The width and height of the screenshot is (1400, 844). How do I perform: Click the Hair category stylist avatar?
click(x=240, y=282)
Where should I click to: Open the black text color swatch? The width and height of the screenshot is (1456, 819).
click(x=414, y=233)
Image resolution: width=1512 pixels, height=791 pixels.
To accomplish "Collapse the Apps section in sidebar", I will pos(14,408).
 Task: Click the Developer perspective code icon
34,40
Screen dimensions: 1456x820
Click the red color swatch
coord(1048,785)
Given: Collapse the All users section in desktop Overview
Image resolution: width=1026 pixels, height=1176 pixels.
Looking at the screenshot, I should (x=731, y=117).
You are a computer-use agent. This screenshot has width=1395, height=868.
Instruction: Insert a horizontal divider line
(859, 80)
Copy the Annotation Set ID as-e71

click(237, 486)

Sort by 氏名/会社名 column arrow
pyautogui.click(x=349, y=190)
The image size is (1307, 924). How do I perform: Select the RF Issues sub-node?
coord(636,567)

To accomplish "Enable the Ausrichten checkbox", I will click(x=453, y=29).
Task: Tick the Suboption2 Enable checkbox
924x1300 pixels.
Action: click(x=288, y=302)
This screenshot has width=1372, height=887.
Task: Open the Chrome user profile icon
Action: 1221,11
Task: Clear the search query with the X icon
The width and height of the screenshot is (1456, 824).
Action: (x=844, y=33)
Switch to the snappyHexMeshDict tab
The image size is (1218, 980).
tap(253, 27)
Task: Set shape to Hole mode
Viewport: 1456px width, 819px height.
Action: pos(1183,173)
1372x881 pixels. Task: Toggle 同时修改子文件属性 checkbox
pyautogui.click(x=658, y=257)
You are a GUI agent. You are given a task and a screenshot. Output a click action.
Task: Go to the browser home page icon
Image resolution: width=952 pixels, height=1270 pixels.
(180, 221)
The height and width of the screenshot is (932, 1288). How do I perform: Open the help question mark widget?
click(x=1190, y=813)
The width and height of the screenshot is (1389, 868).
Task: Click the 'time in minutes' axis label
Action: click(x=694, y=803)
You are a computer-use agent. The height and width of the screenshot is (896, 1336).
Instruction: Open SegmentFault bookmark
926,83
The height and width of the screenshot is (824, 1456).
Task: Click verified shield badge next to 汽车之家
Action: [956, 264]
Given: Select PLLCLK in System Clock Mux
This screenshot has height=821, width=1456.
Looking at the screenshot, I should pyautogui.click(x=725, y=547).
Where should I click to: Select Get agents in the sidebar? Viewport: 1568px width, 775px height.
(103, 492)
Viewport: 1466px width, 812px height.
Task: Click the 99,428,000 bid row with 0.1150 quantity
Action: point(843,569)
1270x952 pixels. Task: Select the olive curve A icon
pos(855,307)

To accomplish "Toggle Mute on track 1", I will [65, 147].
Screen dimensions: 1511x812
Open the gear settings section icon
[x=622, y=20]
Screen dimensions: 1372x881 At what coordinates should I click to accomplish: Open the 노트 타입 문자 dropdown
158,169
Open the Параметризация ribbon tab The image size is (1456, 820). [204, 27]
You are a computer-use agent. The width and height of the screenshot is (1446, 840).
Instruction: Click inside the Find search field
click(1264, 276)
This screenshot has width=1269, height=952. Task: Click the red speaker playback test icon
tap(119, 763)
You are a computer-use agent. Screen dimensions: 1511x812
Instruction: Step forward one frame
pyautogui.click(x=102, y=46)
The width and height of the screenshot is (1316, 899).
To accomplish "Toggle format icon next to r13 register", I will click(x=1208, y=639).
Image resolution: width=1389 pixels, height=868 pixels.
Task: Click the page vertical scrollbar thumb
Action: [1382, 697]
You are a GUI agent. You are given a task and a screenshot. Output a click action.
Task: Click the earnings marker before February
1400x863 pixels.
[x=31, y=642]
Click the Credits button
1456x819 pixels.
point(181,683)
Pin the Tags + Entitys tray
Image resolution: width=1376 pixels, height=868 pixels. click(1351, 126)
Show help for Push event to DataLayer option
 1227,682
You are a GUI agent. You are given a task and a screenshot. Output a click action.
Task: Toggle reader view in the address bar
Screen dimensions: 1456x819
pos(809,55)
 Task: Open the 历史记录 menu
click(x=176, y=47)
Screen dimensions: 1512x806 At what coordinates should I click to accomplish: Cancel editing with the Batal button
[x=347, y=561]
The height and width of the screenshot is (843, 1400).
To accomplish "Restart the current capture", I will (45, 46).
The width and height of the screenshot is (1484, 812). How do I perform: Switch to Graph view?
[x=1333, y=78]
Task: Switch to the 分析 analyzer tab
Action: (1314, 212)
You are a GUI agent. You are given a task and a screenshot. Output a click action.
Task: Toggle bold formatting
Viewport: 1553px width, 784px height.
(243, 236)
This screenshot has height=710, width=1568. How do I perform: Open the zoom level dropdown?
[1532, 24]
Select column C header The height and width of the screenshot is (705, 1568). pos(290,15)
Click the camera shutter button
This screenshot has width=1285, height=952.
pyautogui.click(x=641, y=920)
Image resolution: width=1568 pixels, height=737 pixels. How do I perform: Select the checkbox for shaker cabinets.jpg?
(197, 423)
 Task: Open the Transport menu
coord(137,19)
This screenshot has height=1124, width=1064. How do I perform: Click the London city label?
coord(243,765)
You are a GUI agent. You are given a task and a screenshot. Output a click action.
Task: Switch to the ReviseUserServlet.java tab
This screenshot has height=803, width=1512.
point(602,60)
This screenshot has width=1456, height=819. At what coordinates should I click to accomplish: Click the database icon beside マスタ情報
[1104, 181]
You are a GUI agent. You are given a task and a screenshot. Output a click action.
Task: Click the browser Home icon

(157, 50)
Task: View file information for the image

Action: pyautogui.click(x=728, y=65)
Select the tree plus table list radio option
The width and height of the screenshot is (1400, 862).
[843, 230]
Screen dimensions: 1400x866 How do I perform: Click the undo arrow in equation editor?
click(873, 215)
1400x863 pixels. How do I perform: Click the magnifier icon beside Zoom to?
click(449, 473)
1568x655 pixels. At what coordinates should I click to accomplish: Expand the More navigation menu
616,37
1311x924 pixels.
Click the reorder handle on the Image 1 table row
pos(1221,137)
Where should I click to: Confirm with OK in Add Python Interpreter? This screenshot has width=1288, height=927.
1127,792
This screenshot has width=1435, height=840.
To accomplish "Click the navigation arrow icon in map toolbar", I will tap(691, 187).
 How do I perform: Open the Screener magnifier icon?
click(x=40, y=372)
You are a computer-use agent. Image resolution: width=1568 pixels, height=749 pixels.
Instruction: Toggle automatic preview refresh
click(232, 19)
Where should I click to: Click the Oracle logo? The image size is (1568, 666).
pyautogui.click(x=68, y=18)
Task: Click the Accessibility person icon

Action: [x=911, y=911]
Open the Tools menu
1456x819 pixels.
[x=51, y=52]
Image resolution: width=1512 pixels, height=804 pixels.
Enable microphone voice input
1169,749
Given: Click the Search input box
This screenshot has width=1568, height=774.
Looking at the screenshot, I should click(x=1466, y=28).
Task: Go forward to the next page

— What this task involves —
The full set of entries above should be given again exactly.

— Task result —
The width and height of the screenshot is (1400, 844). How do I perform: Click the Hair category stylist avatar?
click(x=240, y=282)
Where should I click to: Open the black text color swatch? The width and height of the screenshot is (1456, 819).
click(x=414, y=233)
Image resolution: width=1512 pixels, height=791 pixels.
To accomplish "Collapse the Apps section in sidebar", I will pos(14,408).
 Task: Click the Developer perspective code icon
34,40
Screen dimensions: 1456x820
Click the red color swatch
coord(1048,785)
Given: Collapse the All users section in desktop Overview
Image resolution: width=1026 pixels, height=1176 pixels.
Looking at the screenshot, I should (x=731, y=117).
You are a computer-use agent. This screenshot has width=1395, height=868.
Instruction: Insert a horizontal divider line
(859, 80)
Copy the Annotation Set ID as-e71

click(237, 486)

Sort by 氏名/会社名 column arrow
pyautogui.click(x=349, y=190)
The image size is (1307, 924). How do I perform: Select the RF Issues sub-node?
coord(636,567)

To accomplish "Enable the Ausrichten checkbox", I will click(x=453, y=29).
Task: Tick the Suboption2 Enable checkbox
924x1300 pixels.
Action: click(x=288, y=302)
This screenshot has width=1372, height=887.
Task: Open the Chrome user profile icon
Action: 1221,11
Task: Clear the search query with the X icon
The width and height of the screenshot is (1456, 824).
Action: (x=844, y=33)
Switch to the snappyHexMeshDict tab
The image size is (1218, 980).
tap(253, 27)
Task: Set shape to Hole mode
Viewport: 1456px width, 819px height.
Action: pos(1183,173)
1372x881 pixels. Task: Toggle 同时修改子文件属性 checkbox
pyautogui.click(x=658, y=257)
You are a GUI agent. You are given a task and a screenshot. Output a click action.
Task: Go to the browser home page icon
Image resolution: width=952 pixels, height=1270 pixels.
(180, 221)
The height and width of the screenshot is (932, 1288). How do I perform: Open the help question mark widget?
click(x=1190, y=813)
The width and height of the screenshot is (1389, 868).
Task: Click the 'time in minutes' axis label
Action: click(x=694, y=803)
You are a computer-use agent. The height and width of the screenshot is (896, 1336).
Instruction: Open SegmentFault bookmark
926,83
The height and width of the screenshot is (824, 1456).
Task: Click verified shield badge next to 汽车之家
Action: [956, 264]
Given: Select PLLCLK in System Clock Mux
This screenshot has height=821, width=1456.
Looking at the screenshot, I should pyautogui.click(x=725, y=547).
Where should I click to: Select Get agents in the sidebar? Viewport: 1568px width, 775px height.
(103, 492)
Viewport: 1466px width, 812px height.
Task: Click the 99,428,000 bid row with 0.1150 quantity
Action: point(843,569)
1270x952 pixels. Task: Select the olive curve A icon
pos(855,307)

To accomplish "Toggle Mute on track 1", I will [65, 147].
Screen dimensions: 1511x812
Open the gear settings section icon
[x=622, y=20]
Screen dimensions: 1372x881 At what coordinates should I click to accomplish: Open the 노트 타입 문자 dropdown
158,169
Open the Параметризация ribbon tab The image size is (1456, 820). [204, 27]
You are a computer-use agent. The width and height of the screenshot is (1446, 840).
Instruction: Click inside the Find search field
click(1264, 276)
This screenshot has width=1269, height=952. Task: Click the red speaker playback test icon
tap(119, 763)
You are a computer-use agent. Screen dimensions: 1511x812
Instruction: Step forward one frame
pyautogui.click(x=102, y=46)
The width and height of the screenshot is (1316, 899).
To accomplish "Toggle format icon next to r13 register", I will click(x=1208, y=639).
Image resolution: width=1389 pixels, height=868 pixels.
Task: Click the page vertical scrollbar thumb
Action: [1382, 697]
You are a GUI agent. You are given a task and a screenshot. Output a click action.
Task: Click the earnings marker before February
1400x863 pixels.
[x=31, y=642]
Click the Credits button
1456x819 pixels.
point(181,683)
Pin the Tags + Entitys tray
Image resolution: width=1376 pixels, height=868 pixels. click(1351, 126)
Show help for Push event to DataLayer option
 1227,682
You are a GUI agent. You are given a task and a screenshot. Output a click action.
Task: Toggle reader view in the address bar
Screen dimensions: 1456x819
pos(809,55)
 Task: Open the 历史记录 menu
click(x=176, y=47)
Screen dimensions: 1512x806 At what coordinates should I click to accomplish: Cancel editing with the Batal button
[x=347, y=561]
The height and width of the screenshot is (843, 1400).
To accomplish "Restart the current capture", I will (45, 46).
The width and height of the screenshot is (1484, 812). How do I perform: Switch to Graph view?
[x=1333, y=78]
Task: Switch to the 分析 analyzer tab
Action: (1314, 212)
You are a GUI agent. You are given a task and a screenshot. Output a click action.
Task: Toggle bold formatting
Viewport: 1553px width, 784px height.
(243, 236)
This screenshot has height=710, width=1568. How do I perform: Open the zoom level dropdown?
[1532, 24]
Select column C header The height and width of the screenshot is (705, 1568). pos(290,15)
Click the camera shutter button
This screenshot has width=1285, height=952.
pyautogui.click(x=641, y=920)
Image resolution: width=1568 pixels, height=737 pixels. How do I perform: Select the checkbox for shaker cabinets.jpg?
(197, 423)
 Task: Open the Transport menu
coord(137,19)
This screenshot has height=1124, width=1064. How do I perform: Click the London city label?
coord(243,765)
You are a GUI agent. You are given a task and a screenshot. Output a click action.
Task: Switch to the ReviseUserServlet.java tab
This screenshot has height=803, width=1512.
point(602,60)
This screenshot has width=1456, height=819. At what coordinates should I click to accomplish: Click the database icon beside マスタ情報
[1104, 181]
You are a GUI agent. You are given a task and a screenshot. Output a click action.
Task: Click the browser Home icon

(157, 50)
Task: View file information for the image

Action: pyautogui.click(x=728, y=65)
Select the tree plus table list radio option
The width and height of the screenshot is (1400, 862).
[843, 230]
Screen dimensions: 1400x866 How do I perform: Click the undo arrow in equation editor?
click(873, 215)
1400x863 pixels. How do I perform: Click the magnifier icon beside Zoom to?
click(449, 473)
1568x655 pixels. At what coordinates should I click to accomplish: Expand the More navigation menu
616,37
1311x924 pixels.
Click the reorder handle on the Image 1 table row
pos(1221,137)
Where should I click to: Confirm with OK in Add Python Interpreter? This screenshot has width=1288, height=927.
1127,792
This screenshot has width=1435, height=840.
To accomplish "Click the navigation arrow icon in map toolbar", I will tap(691, 187).
 How do I perform: Open the Screener magnifier icon?
click(x=40, y=372)
You are a computer-use agent. Image resolution: width=1568 pixels, height=749 pixels.
Instruction: Toggle automatic preview refresh
click(232, 19)
Where should I click to: Click the Oracle logo? The image size is (1568, 666).
pyautogui.click(x=68, y=18)
Task: Click the Accessibility person icon

Action: [x=911, y=911]
Open the Tools menu
1456x819 pixels.
[x=51, y=52]
Image resolution: width=1512 pixels, height=804 pixels.
Enable microphone voice input
1169,749
Given: Click the Search input box
This screenshot has width=1568, height=774.
Looking at the screenshot, I should click(x=1466, y=28).
Task: Go forward to the next page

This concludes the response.